Factive Side Effects, and Drug Interactions - Gemifloxacin mesylate

SIDE EFFECTS

In clinical studies, 6775 patients received daily oral doses of 320 mg gemifloxacin. In addition, 1797 healthy volunteers and 81 patients with renal or hepatic impairment received single or repeat doses of gemifloxacin in clinical pharmacology studies. The majority of adverse reactions experienced by patients in clinical trials were considered to be of mild to moderate severity.

Gemifloxacin was discontinued because of an adverse event (possibly or probably related) in 2.2% of patients, primarily due to rash (0.9%), nausea (0.3%), diarrhea (0.3%), urticaria (0.3%) and vomiting (0.2%). Comparator antibiotics were discontinued because of an adverse event at an overall comparable rate of 2.1%, primarily due to diarrhea (0.5%), nausea (0.3%), vomiting (0.3%) and rash (0.3%).

Drug-related adverse events, classified as possibly or probably related with a frequency of =1% for patients receiving 320 mg of gemifloxacin versus comparator drug (beta-lactam antibiotics, macrolides or other fluoroquinolones) are as follows: diarrhea 3.6% vs. 4.6%; rash 2.8% vs. 0.6%; nausea 2.7% vs. 3.2%; headache 1.2% vs. 1.5%; abdominal pain 0.9% vs. 1.1%; vomiting 0.9% vs. 1.1%; dizziness 0.8% vs. 1.5%; and taste perversion 0.3% vs. 1.9%.

Gemifloxacin appears to have a low potential for photosensitivity. In clinical trials, treatment-related photosensitivity occurred in only 0.039% (3/7659) of patients.

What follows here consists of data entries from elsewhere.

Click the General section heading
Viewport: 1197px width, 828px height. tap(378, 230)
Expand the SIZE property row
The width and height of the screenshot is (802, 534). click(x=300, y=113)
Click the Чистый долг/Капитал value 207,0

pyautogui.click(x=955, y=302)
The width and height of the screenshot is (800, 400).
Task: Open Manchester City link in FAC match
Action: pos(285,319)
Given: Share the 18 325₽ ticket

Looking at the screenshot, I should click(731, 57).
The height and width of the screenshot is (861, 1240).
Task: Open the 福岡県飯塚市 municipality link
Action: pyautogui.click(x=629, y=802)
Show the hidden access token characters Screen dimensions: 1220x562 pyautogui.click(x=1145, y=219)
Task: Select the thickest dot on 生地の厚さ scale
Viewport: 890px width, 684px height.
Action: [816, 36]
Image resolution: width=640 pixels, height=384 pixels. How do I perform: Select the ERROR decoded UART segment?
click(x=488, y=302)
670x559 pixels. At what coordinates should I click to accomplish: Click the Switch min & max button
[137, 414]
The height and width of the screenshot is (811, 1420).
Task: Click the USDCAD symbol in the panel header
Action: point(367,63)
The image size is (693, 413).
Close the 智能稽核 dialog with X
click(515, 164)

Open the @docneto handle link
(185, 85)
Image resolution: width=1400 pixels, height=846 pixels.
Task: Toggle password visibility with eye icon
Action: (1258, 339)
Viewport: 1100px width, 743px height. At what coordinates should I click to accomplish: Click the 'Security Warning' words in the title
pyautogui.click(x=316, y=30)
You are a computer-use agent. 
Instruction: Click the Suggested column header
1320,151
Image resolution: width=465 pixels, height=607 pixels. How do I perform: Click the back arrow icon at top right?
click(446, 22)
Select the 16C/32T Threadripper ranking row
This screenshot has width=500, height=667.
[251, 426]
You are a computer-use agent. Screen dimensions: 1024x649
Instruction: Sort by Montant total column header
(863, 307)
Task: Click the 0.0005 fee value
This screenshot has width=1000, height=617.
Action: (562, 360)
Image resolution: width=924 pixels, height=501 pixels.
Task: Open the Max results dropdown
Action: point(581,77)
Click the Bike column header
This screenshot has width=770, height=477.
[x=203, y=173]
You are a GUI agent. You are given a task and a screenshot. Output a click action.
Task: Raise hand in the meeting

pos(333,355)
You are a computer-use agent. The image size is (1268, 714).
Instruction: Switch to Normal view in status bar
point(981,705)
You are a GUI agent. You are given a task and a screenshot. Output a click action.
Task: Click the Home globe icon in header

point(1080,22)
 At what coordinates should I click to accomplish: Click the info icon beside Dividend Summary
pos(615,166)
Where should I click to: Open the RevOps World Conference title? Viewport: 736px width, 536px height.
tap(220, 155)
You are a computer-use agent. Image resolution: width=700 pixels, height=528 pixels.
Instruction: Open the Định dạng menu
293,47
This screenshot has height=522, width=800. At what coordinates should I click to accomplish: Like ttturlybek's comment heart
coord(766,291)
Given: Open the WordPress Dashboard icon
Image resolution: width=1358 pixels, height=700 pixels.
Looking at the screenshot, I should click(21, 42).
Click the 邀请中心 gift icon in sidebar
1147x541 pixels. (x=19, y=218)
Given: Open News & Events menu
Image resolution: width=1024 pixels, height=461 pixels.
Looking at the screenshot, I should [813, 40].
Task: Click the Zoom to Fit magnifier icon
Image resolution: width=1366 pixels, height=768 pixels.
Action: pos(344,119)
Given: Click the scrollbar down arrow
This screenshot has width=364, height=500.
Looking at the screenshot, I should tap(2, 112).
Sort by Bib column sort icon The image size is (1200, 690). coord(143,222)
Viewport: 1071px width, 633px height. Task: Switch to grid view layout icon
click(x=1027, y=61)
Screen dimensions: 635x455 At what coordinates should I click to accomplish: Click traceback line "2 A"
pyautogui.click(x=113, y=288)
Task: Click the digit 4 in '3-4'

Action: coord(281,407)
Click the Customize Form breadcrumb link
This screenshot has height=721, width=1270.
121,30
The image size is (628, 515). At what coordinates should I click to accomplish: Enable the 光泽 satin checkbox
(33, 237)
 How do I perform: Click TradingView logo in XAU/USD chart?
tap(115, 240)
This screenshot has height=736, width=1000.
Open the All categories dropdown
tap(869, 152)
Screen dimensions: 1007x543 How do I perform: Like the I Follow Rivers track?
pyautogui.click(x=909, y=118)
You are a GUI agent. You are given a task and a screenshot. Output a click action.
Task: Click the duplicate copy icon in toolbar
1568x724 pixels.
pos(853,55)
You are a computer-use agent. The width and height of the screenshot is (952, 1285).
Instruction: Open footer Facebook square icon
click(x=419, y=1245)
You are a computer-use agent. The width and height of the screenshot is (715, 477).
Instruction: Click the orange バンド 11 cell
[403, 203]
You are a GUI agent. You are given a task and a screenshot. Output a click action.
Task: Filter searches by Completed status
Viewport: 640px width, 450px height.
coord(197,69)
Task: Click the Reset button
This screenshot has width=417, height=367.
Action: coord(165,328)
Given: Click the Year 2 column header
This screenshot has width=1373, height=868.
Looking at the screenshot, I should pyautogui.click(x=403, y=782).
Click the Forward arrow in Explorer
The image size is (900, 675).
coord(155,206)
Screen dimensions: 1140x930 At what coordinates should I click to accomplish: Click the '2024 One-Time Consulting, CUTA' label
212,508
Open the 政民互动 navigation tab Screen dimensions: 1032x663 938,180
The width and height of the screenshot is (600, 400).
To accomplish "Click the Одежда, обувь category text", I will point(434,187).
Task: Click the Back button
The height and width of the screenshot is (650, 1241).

Additional drug-related adverse events (possibly or probably related) in >0.1% to 1% of patients who received 320 mg of gemifloxacin were: abdominal pain, anorexia, arthralgia, constipation, dermatitis, dizziness, dry mouth, dyspepsia, fatigue, flatulence, fungal infection, gastritis, genital moniliasis, hyperglycemia, insomnia, leukopenia, moniliasis, pruritus, somnolence, taste perversion, thrombocythemia, urticaria, vaginitis, and vomiting.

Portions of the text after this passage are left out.